According to the results published by OpenAI, GPT-4 has taken an important step forward regarding the accuracy of its answers, reducing the gross errors and illogical reasoning found on ChatGPT with GPT-3.5. The company has put its new language model through biology, law, economics and literature tests. And GPT-4 far outperforms its predecessor, as seen on the graph - the results are in blue for GPT-3.5 and in green for GPT-4.

We note, however, that while there are clear improvements, AI still struggles with exams that require creativity, such as languages and English literature. It did, however, pass the US Bar exam with a score close to the top 10% of candidates, where GPT-3 was around the bottom 10%. GPT-4 also performs very well in many languages - English is its "native" language, the one it uses as a base - with an accuracy level of 84.1% in Italian, 83.7% in Spanish, or 83.6% in French. These results mean that users will get higher-quality responses.

A more secure language model

OpenAI has worked hard to make GPT-4 more "secure" and to avoid its abuses as much as possible. Thus, it would be 82% less likely than GPT-3.5 to respond to requests for unauthorized content, such as coding malware, for example. Similarly, its accuracy has been increased, as it is now 40% more likely than the previous version to provide a factual response to a request.

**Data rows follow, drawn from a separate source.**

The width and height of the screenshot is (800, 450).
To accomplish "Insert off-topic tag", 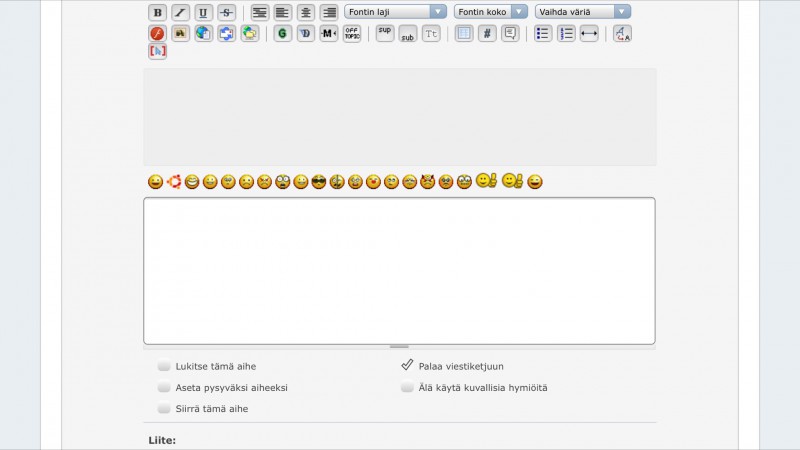I will (352, 33).
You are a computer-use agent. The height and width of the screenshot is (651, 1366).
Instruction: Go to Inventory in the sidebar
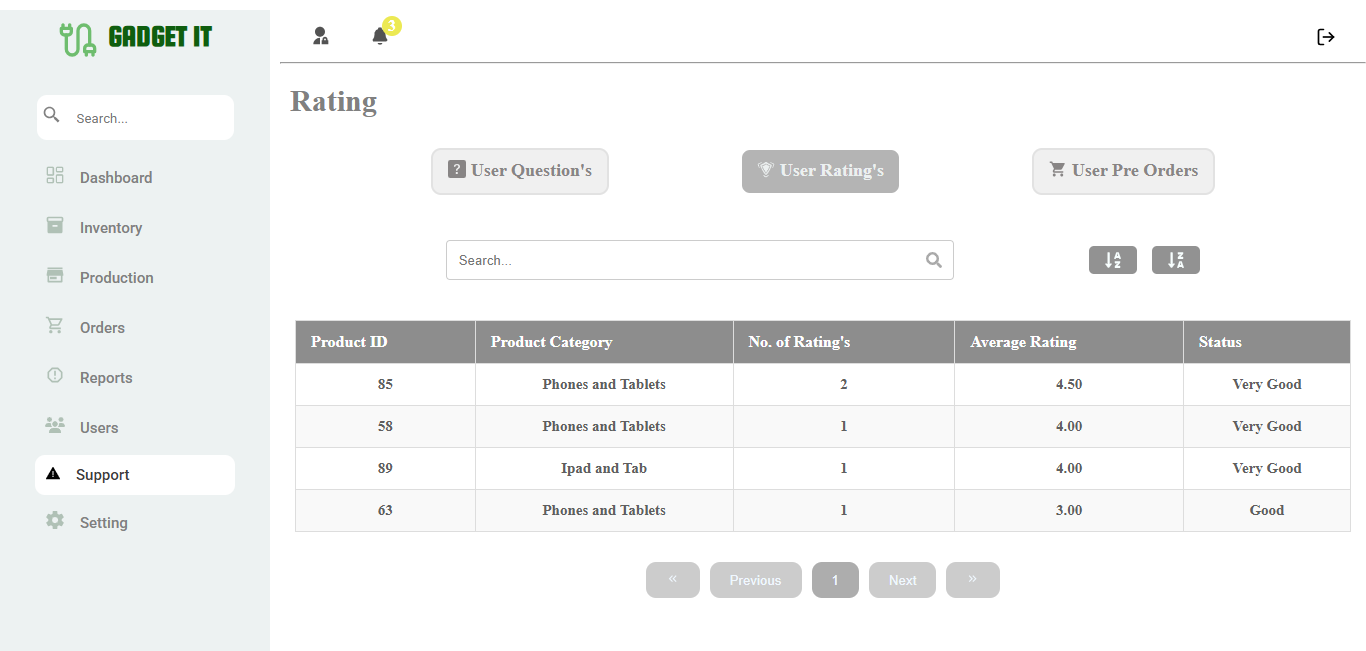click(x=110, y=228)
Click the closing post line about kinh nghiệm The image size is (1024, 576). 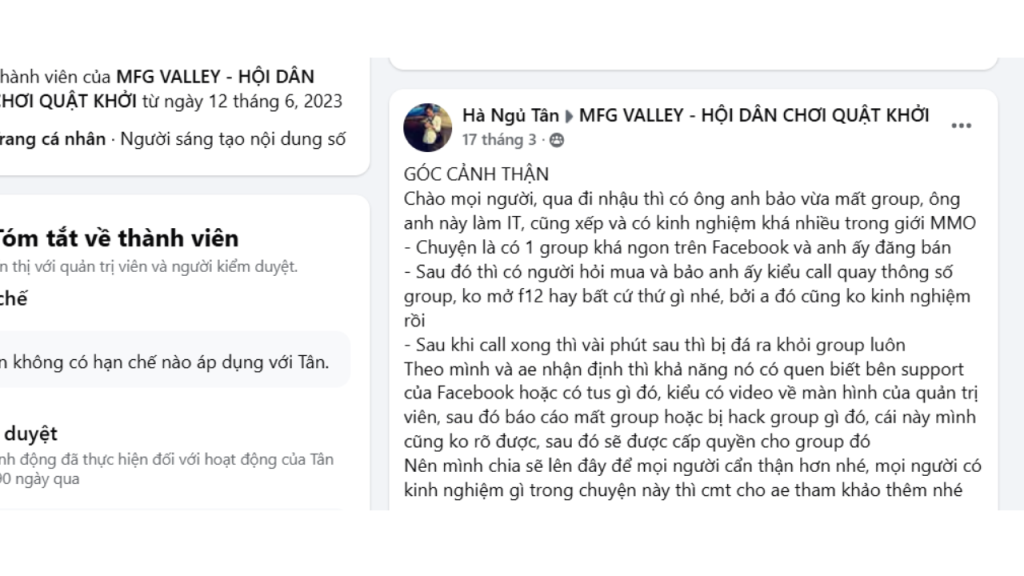point(683,490)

Not all problems are solved, though! Indeed, AI still tends to "hallucinate," inventing and asserting with aplomb false information. That's why it reminds us that "one should be very careful when using the results of a linguistic model, especially in high-stakes contexts," adding that "GPT-4 presents similar risks as previous models, such as generating harmful advice, malicious code or inaccurate information".

How to use GPT-4?

OpenAi has already worked with several vendors to create new services and applications integrating GPT-4. These include Duolingo, Be My Eyes, Stripe, Morgan Stanley, Khan Academy, and the government of Iceland. Developers can sign up for a waiting list to access the company's API. As for the general public, they have already had a glimpse of GPT-4 with... the chatbot integrated into Bing by Microsoft! Indeed, when announcing its AI Prometheus, the firm had not precisely indicated which version of the OpenAI language model it was based on, only explaining that it uses "the learnings and key advances of ChatGPT and GPT-3.5". Microsoft explains that Bing will benefit from improvements as OpenAI "brings updates to GPT-4 and beyond," thanks to which "we'll have multimodal models that will offer completely different possibilities, for example, videos" - GPT-3.5 is only capable of generating content in the form of text, tables and computer code. In addition to the OpenAI enhancements, there will be its "own updates based on community feedback." Hopefully, their integration will cause fewer clashes this time!